**DOCUMENT SEGMENT**
>> BEGIN

On Wed, Mar 09, 2022 at 10:57:24AM -0800, Luis Chamberlain wrote:
> On Tue, Mar 08, 2022 at 02:06:57PM -0500, Sasha Levin wrote:
> > What we can't do is invest significant time into doing the testing work
> > ourselves for each and every subsystem in the kernel.
> 
> I think this experience helps though, it gives you I think a better
> appreciation for what concerns we have to merge any fix and the effort
> and dilligence required to ensure we don't regress. I think the
> kernel-ci steady state goal takes this a bit further.

Different communities seem to have different goals that they believe
the stable kernels should be aiming for.  Sure, if you never merge any
fix, you can guarantee that there will be no regressions.  However,
the question is whether the result is a better quality kernel.  For
example, there is a recent change to XFS which fixes a security bug
which allows an attacker to gain access to deleted data.  How do you
balance the tradeoff of "no regressions, ever", versus, "we'll leave a
security bug in XFS which is fixed in mainline linux, but we fear
regressions so much that we won't even backport a single-line fix to
the stable kernel?"

In my view, the service which Greg, Sasha and the other stable
maintainers provide is super-valuable, and I am happy that ext4
changes are automatically cherry-picked into the stable kernel.  Have
there been times when this has resulted in regressions in ext4 for the
stable kernel?  Sure!  It's only been a handful of a times, though,
and the number of bug fixes that users using stable kernels have _not_
seen *far* outweighs the downsides of the occasional regressions
(which gets found and then reverted).

>> END

**MATERIAL PROVIDED**
>> BEGIN

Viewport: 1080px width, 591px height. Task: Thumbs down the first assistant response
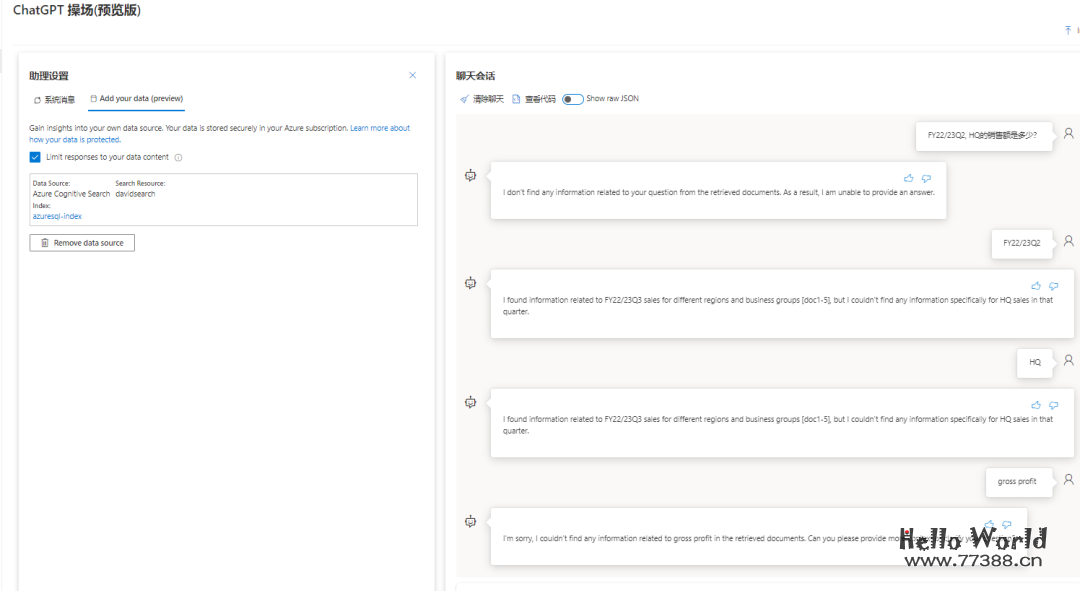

>> END

**TASK REQUIREMENTS**
A. Answer these about the email on stable kernels above:
(i) On what date did Sasha Levin send the message quoted there?
(ii) What can an attacker gain access to through the security bug in XFS?
(iii) Changes to which filesystem does the writer say are automatically cherry-picked into the stable kernel?
B. Write out the part of the email on stable kernels starting at "On Wed, Mar" and ending at "a bit further.".

**ANSWERS PROVIDED**
A.
(i) Tue, Mar 08, 2022
(ii) Deleted data
(iii) ext4

B.
On Wed, Mar 09, 2022 at 10:57:24AM -0800, Luis Chamberlain wrote:
> On Tue, Mar 08, 2022 at 02:06:57PM -0500, Sasha Levin wrote:
> > What we can't do is invest significant time into doing the testing work
> > ourselves for each and every subsystem in the kernel.
> 
> I think this experience helps though, it gives you I think a better
> appreciation for what concerns we have to merge any fix and the effort
> and dilligence required to ensure we don't regress. I think the
> kernel-ci steady state goal takes this a bit further.